E FOI SÓ UM DIA DE AULA…

E FOI SÓ UM DIA DE AULA…

Coisas da bola

Coisas da bola são relatos de fatos vividos por mim, histórias contadas por amigos e outros frutos da minha imaginação.

Qualquer semelhança será puro acaso.

“Jair da Silva Craque Kiko”

A professora dona Lucy não compareceu naquela manhã para ministrar a aula para os alunos do segundo ano do primário no Colégio Balduíno Cardoso, ali ao lado do Colégio São José, em Porto União. Era o ano da graça de 1963.

Desde criancinha eu já adorava chutar uma bola e quando não tinha uma, conseguia trocando por pães. A minha mãe sabe da história, até porque muitas vezes sumia o pão caseiro que ela fazia. Mas vamos ao que interessa. Como a professora não tinha vindo, nós piás, ficamos chutando bola e, após já estarmos suados, eu e dois coleguinhas resolvemos tomar uma Crush (hoje Sukita) ali ao lado, no Clube Aliança. Lá chegando, os meus amiguinhos foram fazer pipí e eu fui para o balcão do bar. Nesse ínterim, o frei Libório que era diretor do Colégio São José, estava tomando um “martelinho de conhaque”, tomou a metade do copo e foi embora. Então, sentei na banqueta que o padre estava e fiquei aguardando os coleguinhas. Quando eles chegaram eu já estava com o copo de conhaque na mão e ofereci o resto para eles, disse que já tinha tomado a minha parte. Os meninos me olharam assustados e foram correndo contar para a diretora, dona Astrogilda de Mattos. Foi o maior sururu. Até eu me fazer entender, dizendo que fiz uma brincadeira e, que o conhaque era o resto do copo que o frei  tinha tomado, foi um parto. Imaginem em 1963, um menino com oito anos tomando conhaque em um bar. Era o fim do mundo. O meu castigo no colégio foram várias reguadas nas mãos e ficar de joelhos em grãos de feijão até o encerramento da aula naquele dia.

## REGISTROS FORNECIDOS
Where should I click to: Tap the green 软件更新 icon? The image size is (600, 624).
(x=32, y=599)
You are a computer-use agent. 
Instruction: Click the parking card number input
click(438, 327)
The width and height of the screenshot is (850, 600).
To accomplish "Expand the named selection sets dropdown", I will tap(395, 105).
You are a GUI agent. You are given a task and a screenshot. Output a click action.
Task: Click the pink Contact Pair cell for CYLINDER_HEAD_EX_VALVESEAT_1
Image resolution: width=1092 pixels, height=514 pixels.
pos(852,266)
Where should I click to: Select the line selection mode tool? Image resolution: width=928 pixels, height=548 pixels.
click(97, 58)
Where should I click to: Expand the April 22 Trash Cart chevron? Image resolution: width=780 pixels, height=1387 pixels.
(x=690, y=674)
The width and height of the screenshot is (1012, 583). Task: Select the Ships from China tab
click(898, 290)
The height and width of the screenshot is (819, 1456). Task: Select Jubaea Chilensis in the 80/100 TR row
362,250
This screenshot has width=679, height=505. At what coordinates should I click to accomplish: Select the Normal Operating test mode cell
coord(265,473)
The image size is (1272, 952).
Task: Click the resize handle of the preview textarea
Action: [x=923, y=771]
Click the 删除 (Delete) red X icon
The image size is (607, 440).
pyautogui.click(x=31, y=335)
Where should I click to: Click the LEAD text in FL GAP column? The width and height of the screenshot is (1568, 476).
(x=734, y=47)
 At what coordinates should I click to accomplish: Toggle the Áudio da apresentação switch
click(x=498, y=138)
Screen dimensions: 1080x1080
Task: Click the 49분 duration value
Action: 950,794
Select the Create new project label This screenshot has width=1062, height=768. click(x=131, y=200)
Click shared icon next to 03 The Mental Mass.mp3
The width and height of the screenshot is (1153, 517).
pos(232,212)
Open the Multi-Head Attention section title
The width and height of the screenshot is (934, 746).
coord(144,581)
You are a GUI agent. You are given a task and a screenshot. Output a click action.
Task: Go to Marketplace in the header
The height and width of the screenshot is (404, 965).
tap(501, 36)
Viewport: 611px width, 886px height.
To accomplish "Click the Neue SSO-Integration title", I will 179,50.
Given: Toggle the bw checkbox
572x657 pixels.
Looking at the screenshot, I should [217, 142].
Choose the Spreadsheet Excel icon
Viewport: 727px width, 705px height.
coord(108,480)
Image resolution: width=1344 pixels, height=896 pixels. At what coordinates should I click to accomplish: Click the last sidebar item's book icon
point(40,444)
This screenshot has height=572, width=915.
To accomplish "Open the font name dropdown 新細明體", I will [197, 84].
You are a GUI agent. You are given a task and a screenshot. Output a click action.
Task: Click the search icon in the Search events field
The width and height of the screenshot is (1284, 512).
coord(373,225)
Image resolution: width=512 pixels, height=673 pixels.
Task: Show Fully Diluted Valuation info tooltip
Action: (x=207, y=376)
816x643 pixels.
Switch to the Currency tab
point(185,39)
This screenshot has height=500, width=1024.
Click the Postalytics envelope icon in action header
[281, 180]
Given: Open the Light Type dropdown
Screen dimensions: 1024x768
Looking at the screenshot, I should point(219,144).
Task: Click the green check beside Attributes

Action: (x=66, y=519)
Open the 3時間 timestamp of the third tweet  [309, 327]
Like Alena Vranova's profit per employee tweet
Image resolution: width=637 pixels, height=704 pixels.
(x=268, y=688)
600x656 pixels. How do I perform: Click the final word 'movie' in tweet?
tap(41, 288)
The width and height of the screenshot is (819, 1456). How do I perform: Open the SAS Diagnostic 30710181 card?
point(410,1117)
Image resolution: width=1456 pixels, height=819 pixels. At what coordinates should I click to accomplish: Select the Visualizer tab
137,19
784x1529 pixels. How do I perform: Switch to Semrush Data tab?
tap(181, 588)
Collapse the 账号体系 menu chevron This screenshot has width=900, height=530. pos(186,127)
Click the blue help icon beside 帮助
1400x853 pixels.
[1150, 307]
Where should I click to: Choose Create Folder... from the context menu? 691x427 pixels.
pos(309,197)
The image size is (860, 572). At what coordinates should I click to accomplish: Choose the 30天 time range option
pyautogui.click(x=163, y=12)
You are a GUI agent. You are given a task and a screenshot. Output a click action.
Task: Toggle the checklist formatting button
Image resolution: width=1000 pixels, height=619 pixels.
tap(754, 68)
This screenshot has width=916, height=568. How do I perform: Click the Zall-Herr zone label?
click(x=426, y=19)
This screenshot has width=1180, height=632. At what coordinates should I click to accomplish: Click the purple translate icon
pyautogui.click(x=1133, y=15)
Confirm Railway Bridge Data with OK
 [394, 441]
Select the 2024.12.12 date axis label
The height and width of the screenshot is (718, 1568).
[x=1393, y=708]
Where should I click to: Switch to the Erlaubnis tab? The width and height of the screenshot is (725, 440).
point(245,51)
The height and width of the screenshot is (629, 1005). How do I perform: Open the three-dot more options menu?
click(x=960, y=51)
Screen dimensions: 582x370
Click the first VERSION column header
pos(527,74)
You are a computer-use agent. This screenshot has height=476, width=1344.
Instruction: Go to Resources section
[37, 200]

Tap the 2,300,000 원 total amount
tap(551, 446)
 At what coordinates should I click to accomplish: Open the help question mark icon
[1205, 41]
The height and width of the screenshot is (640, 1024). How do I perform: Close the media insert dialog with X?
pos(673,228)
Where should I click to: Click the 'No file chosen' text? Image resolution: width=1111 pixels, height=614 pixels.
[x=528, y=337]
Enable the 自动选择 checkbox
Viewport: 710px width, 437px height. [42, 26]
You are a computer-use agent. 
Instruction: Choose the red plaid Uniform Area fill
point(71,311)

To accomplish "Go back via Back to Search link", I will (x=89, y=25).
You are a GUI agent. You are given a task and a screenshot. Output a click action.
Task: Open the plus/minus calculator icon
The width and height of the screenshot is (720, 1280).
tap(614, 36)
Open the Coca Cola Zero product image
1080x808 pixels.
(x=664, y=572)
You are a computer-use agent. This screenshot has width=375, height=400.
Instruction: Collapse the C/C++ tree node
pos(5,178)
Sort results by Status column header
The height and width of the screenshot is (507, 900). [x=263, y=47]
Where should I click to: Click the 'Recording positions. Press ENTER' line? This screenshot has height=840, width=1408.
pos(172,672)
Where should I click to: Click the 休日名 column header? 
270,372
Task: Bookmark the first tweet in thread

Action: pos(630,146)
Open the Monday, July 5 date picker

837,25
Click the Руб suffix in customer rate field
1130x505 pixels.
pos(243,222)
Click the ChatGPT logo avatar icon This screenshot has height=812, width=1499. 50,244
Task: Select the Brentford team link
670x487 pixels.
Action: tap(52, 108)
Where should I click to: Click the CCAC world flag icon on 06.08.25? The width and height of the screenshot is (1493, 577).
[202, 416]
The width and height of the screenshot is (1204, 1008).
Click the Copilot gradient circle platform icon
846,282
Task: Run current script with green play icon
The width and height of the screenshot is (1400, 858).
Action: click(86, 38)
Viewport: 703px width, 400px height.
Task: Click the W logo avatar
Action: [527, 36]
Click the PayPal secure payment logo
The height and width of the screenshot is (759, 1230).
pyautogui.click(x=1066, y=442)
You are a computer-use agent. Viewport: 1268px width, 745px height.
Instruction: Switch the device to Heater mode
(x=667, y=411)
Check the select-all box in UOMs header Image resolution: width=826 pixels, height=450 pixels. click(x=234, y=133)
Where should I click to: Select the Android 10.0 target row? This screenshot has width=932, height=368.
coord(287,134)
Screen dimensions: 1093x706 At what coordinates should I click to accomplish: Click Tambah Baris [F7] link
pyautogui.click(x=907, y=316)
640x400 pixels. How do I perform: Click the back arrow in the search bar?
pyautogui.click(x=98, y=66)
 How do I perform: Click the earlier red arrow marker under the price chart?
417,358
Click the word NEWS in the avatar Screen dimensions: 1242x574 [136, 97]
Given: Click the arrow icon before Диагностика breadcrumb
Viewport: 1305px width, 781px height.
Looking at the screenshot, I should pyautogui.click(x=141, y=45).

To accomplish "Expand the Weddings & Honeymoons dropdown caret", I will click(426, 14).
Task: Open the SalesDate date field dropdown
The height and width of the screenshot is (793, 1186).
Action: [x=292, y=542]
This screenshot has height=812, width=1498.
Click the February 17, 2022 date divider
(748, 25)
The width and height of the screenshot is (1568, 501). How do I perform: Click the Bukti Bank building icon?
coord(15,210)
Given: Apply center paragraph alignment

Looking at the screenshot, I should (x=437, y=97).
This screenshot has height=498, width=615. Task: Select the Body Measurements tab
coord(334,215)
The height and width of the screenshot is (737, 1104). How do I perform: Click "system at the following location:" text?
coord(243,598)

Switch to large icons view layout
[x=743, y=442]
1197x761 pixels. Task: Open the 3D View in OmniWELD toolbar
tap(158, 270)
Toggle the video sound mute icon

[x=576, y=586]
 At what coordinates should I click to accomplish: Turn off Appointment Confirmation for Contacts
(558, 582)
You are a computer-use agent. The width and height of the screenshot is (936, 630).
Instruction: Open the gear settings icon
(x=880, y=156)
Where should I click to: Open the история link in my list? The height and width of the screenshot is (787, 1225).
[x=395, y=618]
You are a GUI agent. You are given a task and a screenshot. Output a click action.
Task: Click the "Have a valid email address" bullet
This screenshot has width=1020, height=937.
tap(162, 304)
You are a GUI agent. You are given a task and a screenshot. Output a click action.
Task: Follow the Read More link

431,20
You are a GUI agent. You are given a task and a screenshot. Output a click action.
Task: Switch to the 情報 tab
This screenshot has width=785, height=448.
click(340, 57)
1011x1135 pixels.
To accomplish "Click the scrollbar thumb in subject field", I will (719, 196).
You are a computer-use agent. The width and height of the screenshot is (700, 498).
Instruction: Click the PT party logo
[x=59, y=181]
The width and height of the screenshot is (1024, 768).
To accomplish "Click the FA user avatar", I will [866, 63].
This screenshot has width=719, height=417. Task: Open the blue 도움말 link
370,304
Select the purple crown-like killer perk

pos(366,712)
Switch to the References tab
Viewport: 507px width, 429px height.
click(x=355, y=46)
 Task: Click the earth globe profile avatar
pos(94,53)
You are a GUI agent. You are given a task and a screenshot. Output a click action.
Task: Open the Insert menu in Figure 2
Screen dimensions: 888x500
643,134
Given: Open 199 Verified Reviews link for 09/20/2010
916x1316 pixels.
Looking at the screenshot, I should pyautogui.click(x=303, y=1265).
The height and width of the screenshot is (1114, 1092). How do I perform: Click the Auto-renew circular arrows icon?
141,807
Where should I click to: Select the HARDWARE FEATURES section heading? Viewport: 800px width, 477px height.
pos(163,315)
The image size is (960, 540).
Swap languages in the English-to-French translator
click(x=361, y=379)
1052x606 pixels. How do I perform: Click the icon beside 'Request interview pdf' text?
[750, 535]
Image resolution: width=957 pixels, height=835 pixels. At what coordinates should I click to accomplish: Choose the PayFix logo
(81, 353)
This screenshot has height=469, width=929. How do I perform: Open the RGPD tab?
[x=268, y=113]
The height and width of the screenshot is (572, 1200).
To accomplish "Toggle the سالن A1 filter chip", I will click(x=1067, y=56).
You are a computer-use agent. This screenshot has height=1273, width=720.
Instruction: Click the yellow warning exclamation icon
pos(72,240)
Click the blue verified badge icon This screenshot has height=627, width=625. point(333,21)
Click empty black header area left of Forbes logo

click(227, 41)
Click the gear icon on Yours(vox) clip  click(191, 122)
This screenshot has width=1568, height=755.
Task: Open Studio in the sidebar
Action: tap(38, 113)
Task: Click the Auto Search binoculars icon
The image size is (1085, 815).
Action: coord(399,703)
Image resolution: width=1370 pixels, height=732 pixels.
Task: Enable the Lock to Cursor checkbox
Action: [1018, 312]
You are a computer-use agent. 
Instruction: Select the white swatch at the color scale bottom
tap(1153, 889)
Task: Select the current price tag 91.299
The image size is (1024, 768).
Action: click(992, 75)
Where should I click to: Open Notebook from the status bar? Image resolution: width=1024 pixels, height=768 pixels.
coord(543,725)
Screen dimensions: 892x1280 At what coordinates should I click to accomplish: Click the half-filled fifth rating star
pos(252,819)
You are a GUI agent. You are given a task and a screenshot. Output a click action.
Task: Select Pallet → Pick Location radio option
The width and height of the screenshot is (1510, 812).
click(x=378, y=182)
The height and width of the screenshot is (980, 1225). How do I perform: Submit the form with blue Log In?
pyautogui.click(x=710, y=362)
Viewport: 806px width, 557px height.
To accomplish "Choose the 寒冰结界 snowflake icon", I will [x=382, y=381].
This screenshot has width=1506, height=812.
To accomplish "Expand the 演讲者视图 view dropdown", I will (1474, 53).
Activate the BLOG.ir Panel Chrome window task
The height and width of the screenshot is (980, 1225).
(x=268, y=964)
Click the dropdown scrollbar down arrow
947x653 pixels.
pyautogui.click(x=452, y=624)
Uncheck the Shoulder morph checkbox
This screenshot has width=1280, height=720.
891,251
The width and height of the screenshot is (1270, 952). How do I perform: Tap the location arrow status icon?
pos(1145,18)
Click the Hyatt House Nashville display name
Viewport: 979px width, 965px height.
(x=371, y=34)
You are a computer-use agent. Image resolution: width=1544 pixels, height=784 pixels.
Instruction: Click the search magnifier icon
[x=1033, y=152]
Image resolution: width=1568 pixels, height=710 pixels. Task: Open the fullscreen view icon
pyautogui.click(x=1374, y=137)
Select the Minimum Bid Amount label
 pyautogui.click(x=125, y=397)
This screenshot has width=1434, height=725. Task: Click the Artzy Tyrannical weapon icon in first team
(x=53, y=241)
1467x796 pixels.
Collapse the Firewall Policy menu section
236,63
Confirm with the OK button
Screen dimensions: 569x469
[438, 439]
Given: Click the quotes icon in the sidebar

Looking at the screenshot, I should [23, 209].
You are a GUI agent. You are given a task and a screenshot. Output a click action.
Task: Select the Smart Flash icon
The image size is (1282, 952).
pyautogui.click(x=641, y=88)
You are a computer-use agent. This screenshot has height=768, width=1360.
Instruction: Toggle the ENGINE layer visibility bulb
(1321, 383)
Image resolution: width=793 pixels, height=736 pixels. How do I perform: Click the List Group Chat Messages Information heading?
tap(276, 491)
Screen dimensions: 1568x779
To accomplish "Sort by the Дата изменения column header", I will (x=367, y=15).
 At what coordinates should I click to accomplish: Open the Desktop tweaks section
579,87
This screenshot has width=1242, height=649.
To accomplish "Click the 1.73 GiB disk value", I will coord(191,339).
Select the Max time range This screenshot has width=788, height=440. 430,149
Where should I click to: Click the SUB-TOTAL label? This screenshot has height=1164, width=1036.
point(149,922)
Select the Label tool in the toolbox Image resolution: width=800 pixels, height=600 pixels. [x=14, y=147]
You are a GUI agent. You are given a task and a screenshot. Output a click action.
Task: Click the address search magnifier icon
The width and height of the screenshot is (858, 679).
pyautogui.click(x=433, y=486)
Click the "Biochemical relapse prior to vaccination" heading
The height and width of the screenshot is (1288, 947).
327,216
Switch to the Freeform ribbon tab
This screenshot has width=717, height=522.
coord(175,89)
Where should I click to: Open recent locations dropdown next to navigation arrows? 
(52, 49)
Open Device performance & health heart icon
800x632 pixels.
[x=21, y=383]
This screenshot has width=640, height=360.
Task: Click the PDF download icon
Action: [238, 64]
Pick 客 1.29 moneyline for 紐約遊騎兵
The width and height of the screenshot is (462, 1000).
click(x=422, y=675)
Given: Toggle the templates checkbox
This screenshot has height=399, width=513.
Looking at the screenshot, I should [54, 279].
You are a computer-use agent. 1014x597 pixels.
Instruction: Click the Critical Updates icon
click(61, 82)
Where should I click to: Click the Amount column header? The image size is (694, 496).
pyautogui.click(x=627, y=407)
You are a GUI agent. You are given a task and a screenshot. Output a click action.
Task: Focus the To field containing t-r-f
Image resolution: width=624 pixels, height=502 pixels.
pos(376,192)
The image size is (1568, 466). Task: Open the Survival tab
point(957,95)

## TAREFAS PROPOSTAS
1. Traduza para o inglês a seguinte frase do trecho: "Os meninos me olharam assustados e foram correndo contar para a diretora, dona Astrogilda de Mattos."
2. Segundo o trecho, qual foi o castigo aplicado ao narrador no colégio?
3. Transcreva literalmente a parte do trecho que começa nas palavras "Qualquer semelhança será" e termina após as palavras "graça de 1963.".

## RESPOSTAS
1. The boys looked at me in alarm and ran off to tell the principal, Dona Astrogilda de Mattos.

2. Várias reguadas nas mãos e ficar de joelhos em grãos de feijão até o encerramento da aula naquele dia.

3.
Qualquer semelhança será puro acaso.

“Jair da Silva Craque Kiko”

A professora dona Lucy não compareceu naquela manhã para ministrar a aula para os alunos do segundo ano do primário no Colégio Balduíno Cardoso, ali ao lado do Colégio São José, em Porto União. Era o ano da graça de 1963.